Determination of Trace Amounts of Copper by Phenanthroline Derivate Reagents and Use of Monolithic Column

Authors: Simona Procházková 1    Radoslav Halko 1    Michael Murkovic 2   
1 Comenius University, Faculty of Natural Sciences, Department of Analytical Chemistry, Iľkovičova 6, 842 15 Bratislava IV, Slovakia    2 Graz University of Technology, Department of Food Chemistry and Technology, Petersgasse 12/2, A-8010 Graz, Austria   
Year: 2015
Section: Utilization of instrumental methods in the analysis of biologically important substances
Abstract No.: 1293
ISBN: 978-80-970712-8-8

Copper is a nutrient required for many biochemical and physiological functions. In humans this trace element is third in abundance, after Fe(III) and Zn(II), among the essential heavy metals.

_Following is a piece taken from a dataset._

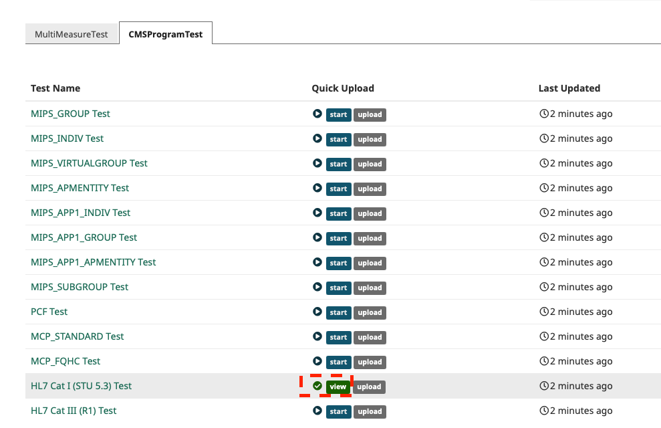
Task: View results of HL7 Cat I Test
Action: [338, 387]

In the body, copper shifts between the cuprous Cu(I) and the cupric Cu(II) forms and though the majority of the body’s copper is in the Cu(II) form it is usually in the Cu(I) form inside of cells.

Determination of copper in urine is important in the diagnosis of an inborn error of metabolism, Wilson’s disease, and various kinds of anemia. Copper accumulates in the liver, brain, kidney, and cornea, and urinary excretion of copper is increased. Especially in the diagnosis of Wilson’s disease, urine copper determination should be performed because serum copper determination is not sufficient for this purpose in the diagnosis of this disease. The measurement of copper in the urine is better, because the excretion of copper in the urine is higher than 1.5 μmol per 24 h. The excretion of copper in the urine of those affected by Wilson’s disease is several fold higher, usually 5–7 μmol per 24 h [1].

Our work consists of two part: 1) Spectrophotometric study of condition of chelate copper(I)–neocuproine and chelate copper(I)–bathocuproine 2) Determination of trace amounts of copper in human urine by RP-LC after pre-column derivatization and use of High Resolution RP-18e column.

Phenanthroline derivate reagents (2,9-dimethyl-1,10-phenanthroline, neocuproine, and 2,9-dimethyl-4,7-diphenyl-1,10-phenantroline, bathocuproine) are diamine chelators which form 2:1 complexes with Cu(I) at pH 4.0 - 7.0. In the presence of a reducing agent (ascorbic acid), the strong complex stabilizes the copper in its reduced form of Cu(I) in a tetrahedral binding geometry [2], while the induced conformational changes of the complex result in the appearance of a strong absorption band in the 450 to 550 nm wavelength range. As the molecular mass of the chelating reagent increases the absorbance band intensity also increases, as can be confirmed.

Our research was based on the abovementioned available facts. The various factors were monitored such as different molar ratios, pH and stability of the copper(I)–neocuproine and of the copper(I)–bathocuproine chelates. The ligands were used without further purification.

This work was generously supported by the grant of Scientific Grant Agency of the Ministry of Education of Slovak Republic and the Academy of Sciences - project VEGA 1/0852/13, Grant Comenius University UK/101/2015 and the grant of Slovak Research and Development Agency - project APVV-0583-11. This work was supported too by the Austrian Agency for International Cooperation in Education and Research ORGANISATION (OeAD-GmbH), Centre for International Cooperation & Mobility (ICM), CEEPUS (CIII-RO-0010).
[1] J. F. Wilson, W. H. Klassen, Clin. Chim. Acta 13 (1966) 766–774.
[2] X. Ding, H. Xie, Y. J. Kang, J. Nutr. Biochem. 22 (2011) 301–310.